● **Work to complete**
Reproduce the material without changes, starting at the line that contains "THIS (612, 828)" and continuing through the end of the material. Leave out the pictures.

[Word and element locating data]
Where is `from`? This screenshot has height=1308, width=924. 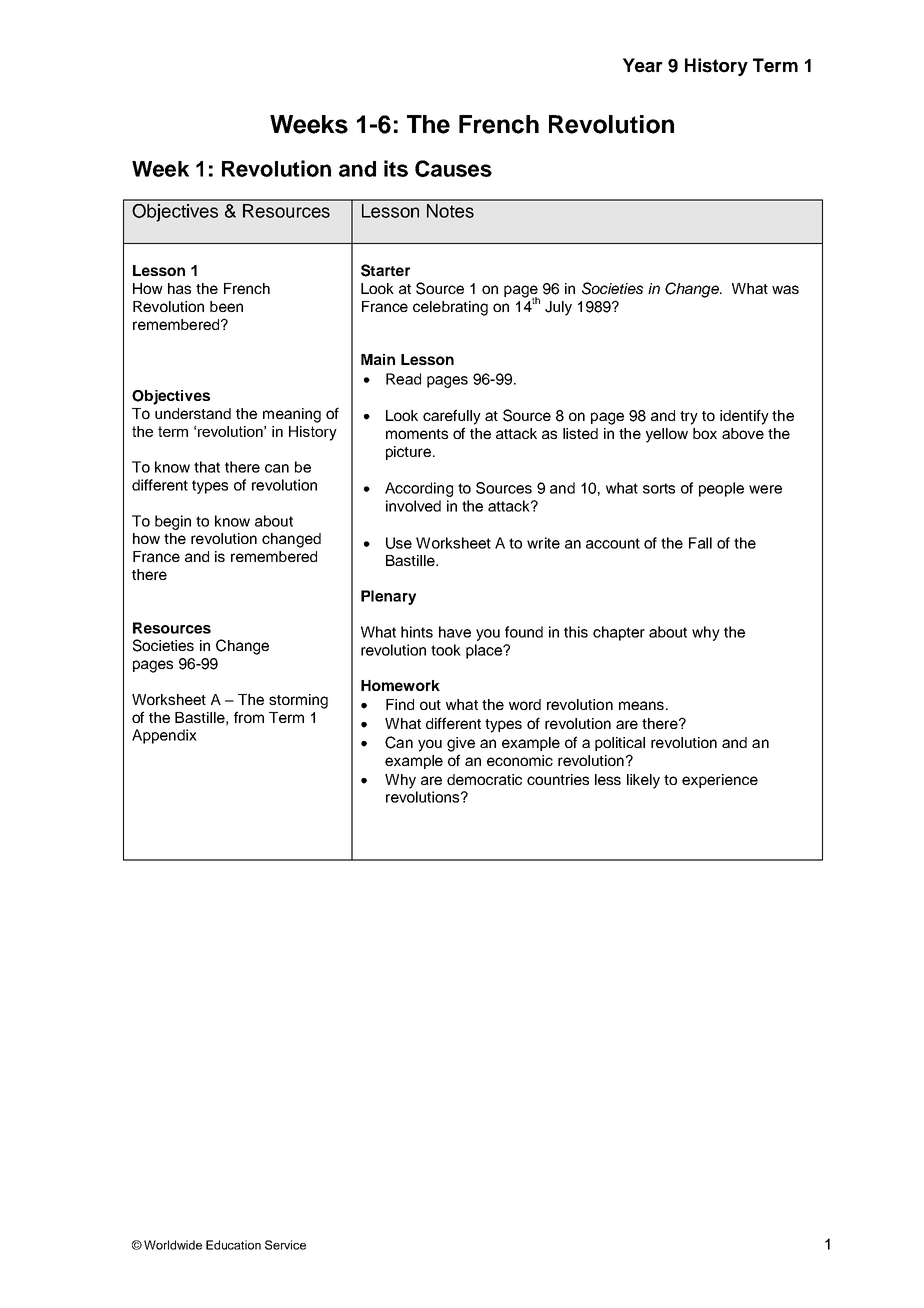 from is located at coordinates (249, 717).
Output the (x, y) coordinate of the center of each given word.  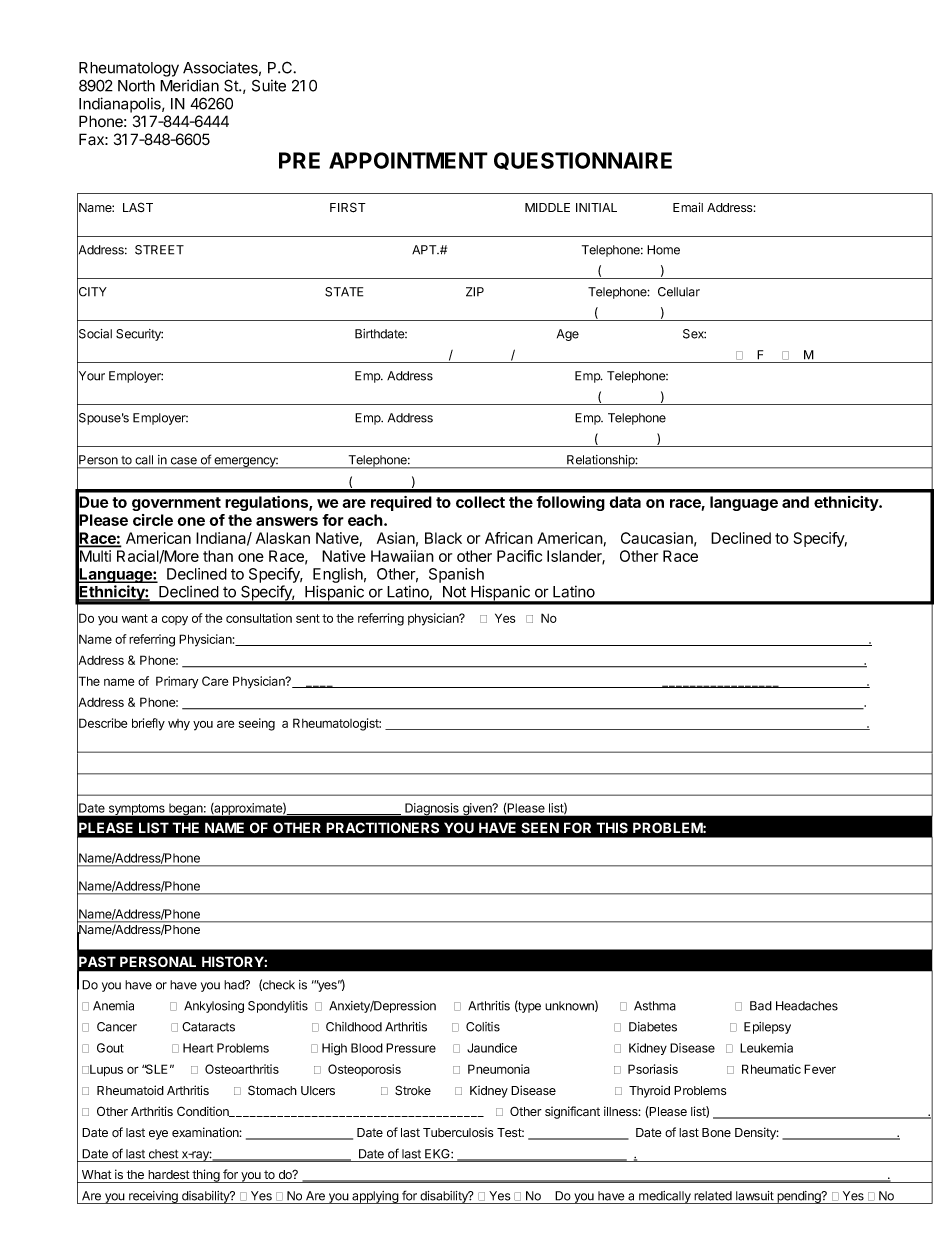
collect (480, 502)
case (184, 461)
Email (688, 207)
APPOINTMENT (408, 160)
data (625, 502)
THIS (612, 828)
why (179, 725)
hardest (169, 1175)
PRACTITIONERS (382, 827)
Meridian (189, 85)
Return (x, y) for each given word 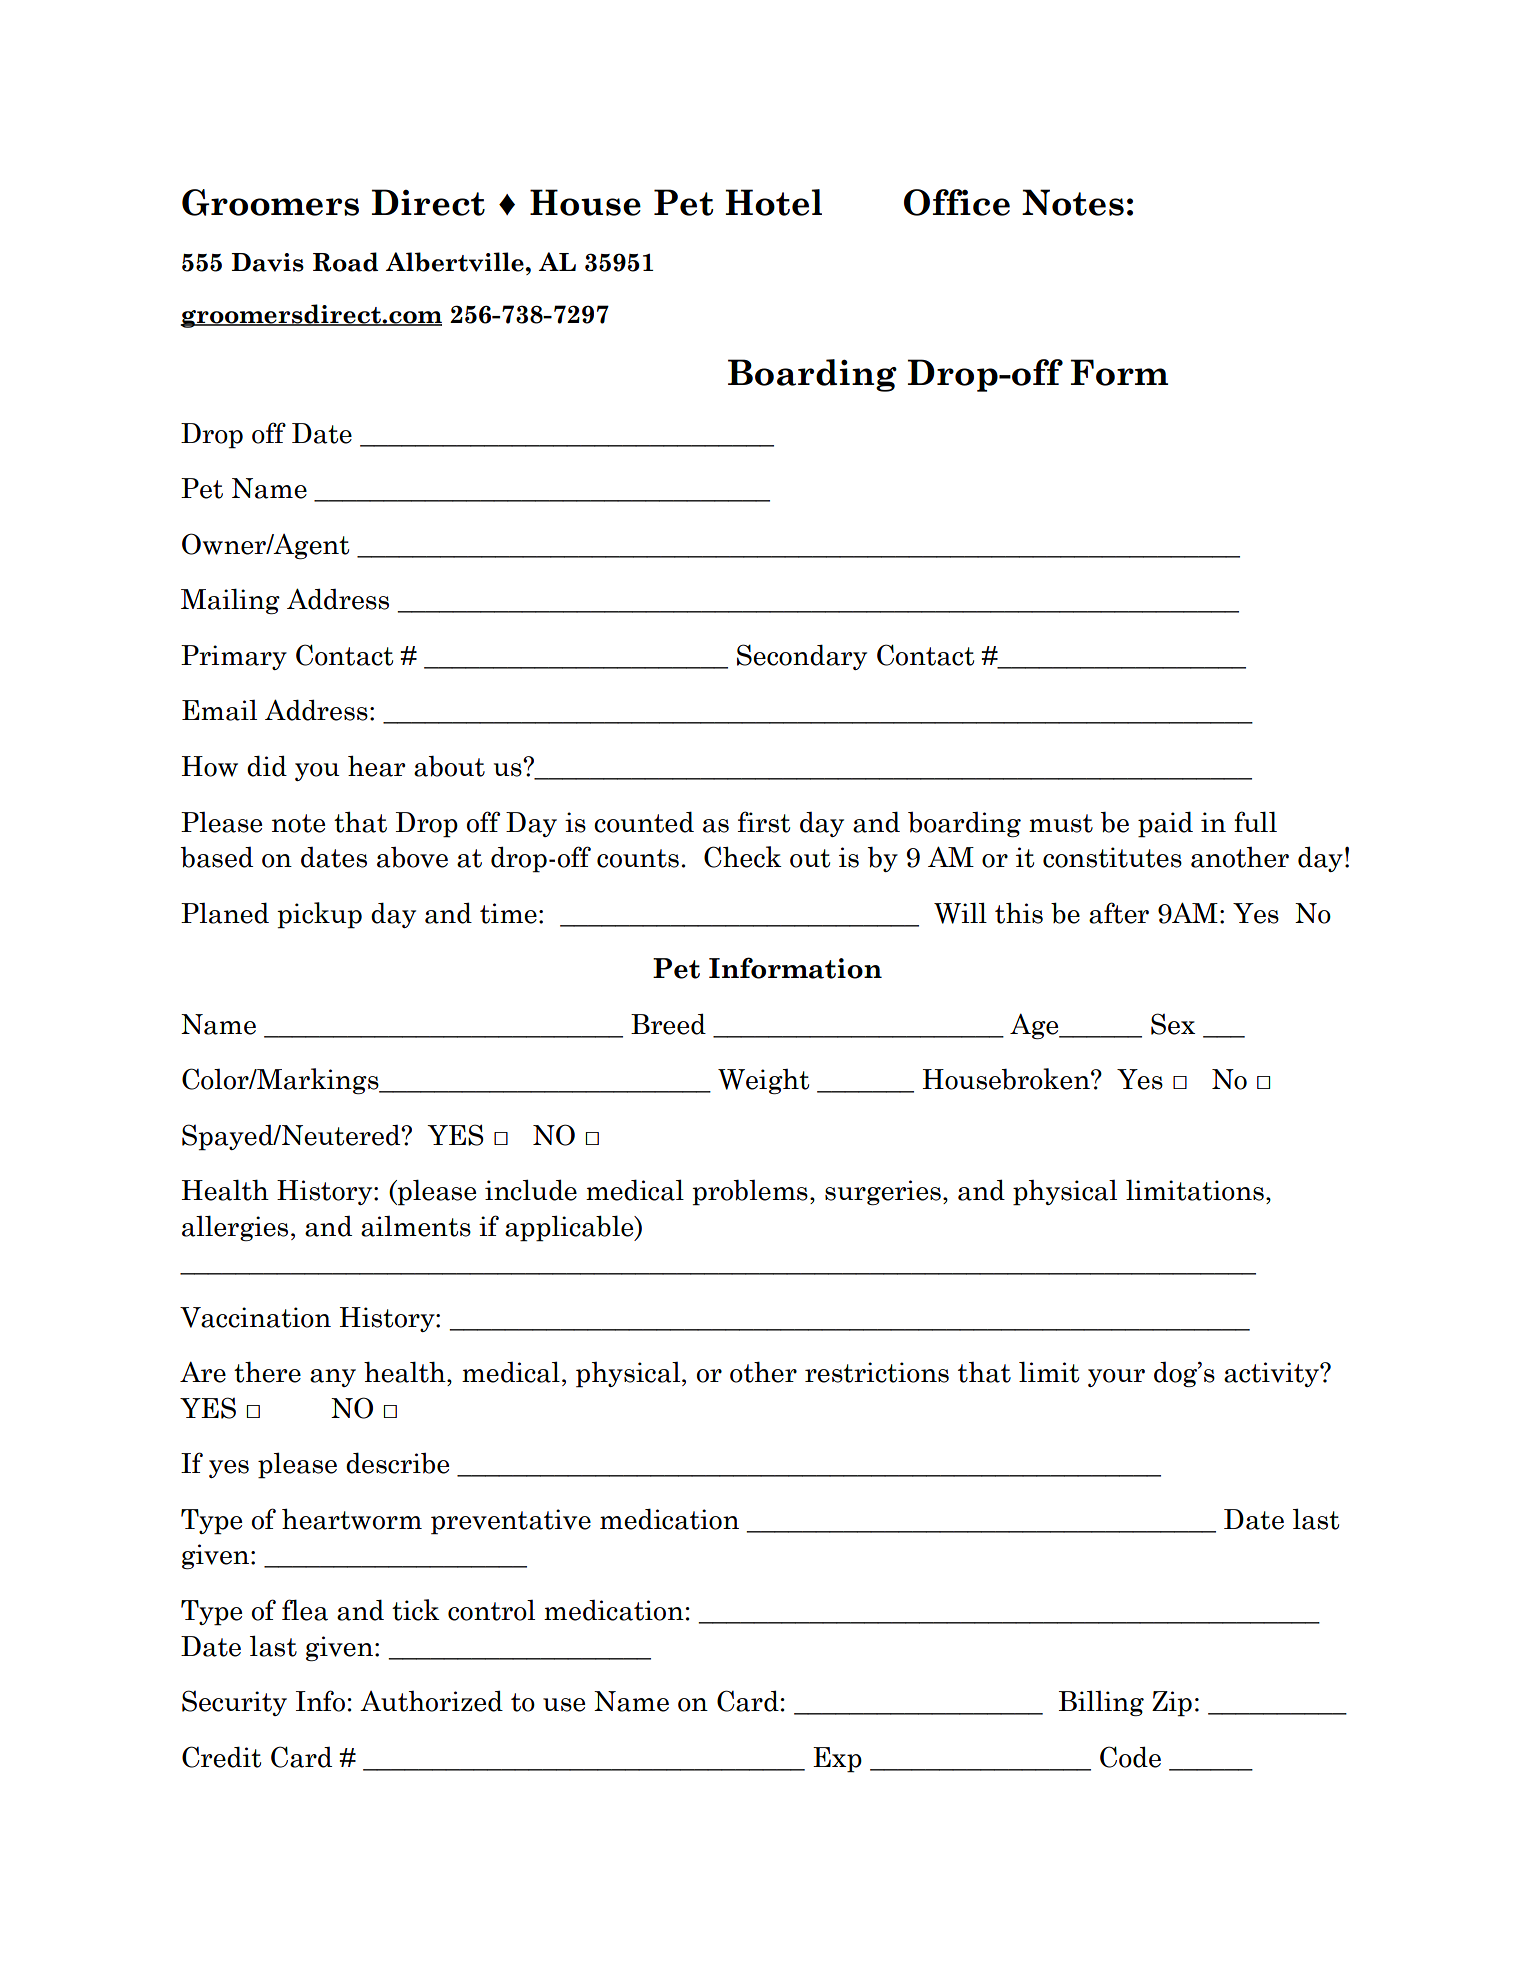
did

● **Solution for this task**
THIS (612, 828)
why (179, 725)
hardest (169, 1175)
PRACTITIONERS (382, 827)
Meridian (189, 85)
Return (x, y) for each given word 
did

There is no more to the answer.